Required action: From the line holding "Screen dimensions: 1024x768" to the final line of the entries, set down each line exactly, including both, and nothing more.

Source material section start

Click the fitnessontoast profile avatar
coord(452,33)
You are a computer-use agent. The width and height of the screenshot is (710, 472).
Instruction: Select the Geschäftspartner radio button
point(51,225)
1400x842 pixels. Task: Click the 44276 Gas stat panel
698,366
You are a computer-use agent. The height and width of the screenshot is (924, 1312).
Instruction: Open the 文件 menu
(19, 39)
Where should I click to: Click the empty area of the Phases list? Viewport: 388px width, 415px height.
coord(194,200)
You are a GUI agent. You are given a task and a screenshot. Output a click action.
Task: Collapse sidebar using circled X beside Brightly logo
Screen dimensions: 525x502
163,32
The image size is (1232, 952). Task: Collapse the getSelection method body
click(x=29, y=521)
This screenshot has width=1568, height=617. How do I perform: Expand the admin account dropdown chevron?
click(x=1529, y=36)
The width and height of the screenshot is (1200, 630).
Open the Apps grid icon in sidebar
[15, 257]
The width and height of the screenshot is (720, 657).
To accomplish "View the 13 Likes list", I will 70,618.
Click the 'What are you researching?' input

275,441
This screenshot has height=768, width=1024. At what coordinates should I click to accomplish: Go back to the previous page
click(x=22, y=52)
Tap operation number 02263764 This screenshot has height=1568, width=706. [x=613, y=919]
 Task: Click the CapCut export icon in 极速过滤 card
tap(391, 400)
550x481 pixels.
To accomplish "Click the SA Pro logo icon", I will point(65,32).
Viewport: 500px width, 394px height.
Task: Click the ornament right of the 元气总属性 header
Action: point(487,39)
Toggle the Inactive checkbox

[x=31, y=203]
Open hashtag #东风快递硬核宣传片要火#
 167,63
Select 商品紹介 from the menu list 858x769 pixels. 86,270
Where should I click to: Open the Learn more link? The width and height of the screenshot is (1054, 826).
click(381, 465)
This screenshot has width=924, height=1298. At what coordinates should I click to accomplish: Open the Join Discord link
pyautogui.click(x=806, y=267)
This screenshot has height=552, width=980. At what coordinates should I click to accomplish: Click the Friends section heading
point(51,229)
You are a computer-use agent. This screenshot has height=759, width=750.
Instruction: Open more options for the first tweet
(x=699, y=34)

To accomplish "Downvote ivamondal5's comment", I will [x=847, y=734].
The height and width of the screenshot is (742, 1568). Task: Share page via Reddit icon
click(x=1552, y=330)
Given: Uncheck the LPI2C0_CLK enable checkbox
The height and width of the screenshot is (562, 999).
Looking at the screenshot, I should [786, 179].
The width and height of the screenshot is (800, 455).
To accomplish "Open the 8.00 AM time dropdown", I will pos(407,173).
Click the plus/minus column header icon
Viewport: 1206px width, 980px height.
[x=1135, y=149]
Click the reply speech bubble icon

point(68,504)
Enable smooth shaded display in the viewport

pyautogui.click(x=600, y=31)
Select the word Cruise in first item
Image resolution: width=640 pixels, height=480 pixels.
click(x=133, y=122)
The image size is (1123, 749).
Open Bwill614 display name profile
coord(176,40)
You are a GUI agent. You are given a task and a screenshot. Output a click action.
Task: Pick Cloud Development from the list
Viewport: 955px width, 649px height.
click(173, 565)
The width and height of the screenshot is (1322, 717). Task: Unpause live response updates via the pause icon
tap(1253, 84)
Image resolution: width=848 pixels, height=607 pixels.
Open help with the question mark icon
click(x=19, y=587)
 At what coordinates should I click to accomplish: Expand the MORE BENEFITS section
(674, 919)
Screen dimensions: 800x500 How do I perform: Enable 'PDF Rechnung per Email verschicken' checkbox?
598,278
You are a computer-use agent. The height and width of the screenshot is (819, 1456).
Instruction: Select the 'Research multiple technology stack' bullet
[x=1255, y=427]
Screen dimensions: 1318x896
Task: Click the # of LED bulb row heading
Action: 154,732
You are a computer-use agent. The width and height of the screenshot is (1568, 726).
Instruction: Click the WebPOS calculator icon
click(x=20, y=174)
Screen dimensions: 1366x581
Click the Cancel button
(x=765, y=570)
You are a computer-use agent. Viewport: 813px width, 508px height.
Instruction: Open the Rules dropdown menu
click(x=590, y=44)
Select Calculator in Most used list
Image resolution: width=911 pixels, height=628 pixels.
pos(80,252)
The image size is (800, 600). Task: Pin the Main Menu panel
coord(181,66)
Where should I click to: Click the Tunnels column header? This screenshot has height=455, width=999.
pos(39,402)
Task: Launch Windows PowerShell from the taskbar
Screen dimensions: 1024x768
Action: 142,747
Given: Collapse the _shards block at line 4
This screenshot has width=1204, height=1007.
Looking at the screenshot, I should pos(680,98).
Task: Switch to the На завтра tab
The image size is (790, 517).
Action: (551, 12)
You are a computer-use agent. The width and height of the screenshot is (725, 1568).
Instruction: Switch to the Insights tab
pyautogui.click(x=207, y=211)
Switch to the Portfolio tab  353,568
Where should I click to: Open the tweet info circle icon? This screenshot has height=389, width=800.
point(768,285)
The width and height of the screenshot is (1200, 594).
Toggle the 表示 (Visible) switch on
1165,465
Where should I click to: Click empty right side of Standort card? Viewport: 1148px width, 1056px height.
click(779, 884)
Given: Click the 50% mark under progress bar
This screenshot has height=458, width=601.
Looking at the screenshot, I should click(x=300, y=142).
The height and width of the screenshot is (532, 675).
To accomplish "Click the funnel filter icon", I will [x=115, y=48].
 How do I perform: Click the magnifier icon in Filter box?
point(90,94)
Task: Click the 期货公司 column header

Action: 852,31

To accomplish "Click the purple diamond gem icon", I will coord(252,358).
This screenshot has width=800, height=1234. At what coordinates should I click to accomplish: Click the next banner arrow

Source material section end

Answer below:
Screen dimensions: 1024x768
Action: 142,747
Given: Collapse the _shards block at line 4
This screenshot has width=1204, height=1007.
Looking at the screenshot, I should pos(680,98).
Task: Switch to the На завтра tab
The image size is (790, 517).
Action: (551, 12)
You are a computer-use agent. The width and height of the screenshot is (725, 1568).
Instruction: Switch to the Insights tab
pyautogui.click(x=207, y=211)
Switch to the Portfolio tab  353,568
Where should I click to: Open the tweet info circle icon? This screenshot has height=389, width=800.
point(768,285)
The width and height of the screenshot is (1200, 594).
Toggle the 表示 (Visible) switch on
1165,465
Where should I click to: Click empty right side of Standort card? Viewport: 1148px width, 1056px height.
click(779, 884)
Given: Click the 50% mark under progress bar
This screenshot has height=458, width=601.
Looking at the screenshot, I should click(x=300, y=142).
The height and width of the screenshot is (532, 675).
To accomplish "Click the funnel filter icon", I will [x=115, y=48].
 How do I perform: Click the magnifier icon in Filter box?
point(90,94)
Task: Click the 期货公司 column header

Action: 852,31

To accomplish "Click the purple diamond gem icon", I will coord(252,358).
This screenshot has width=800, height=1234. At what coordinates should I click to accomplish: Click the next banner arrow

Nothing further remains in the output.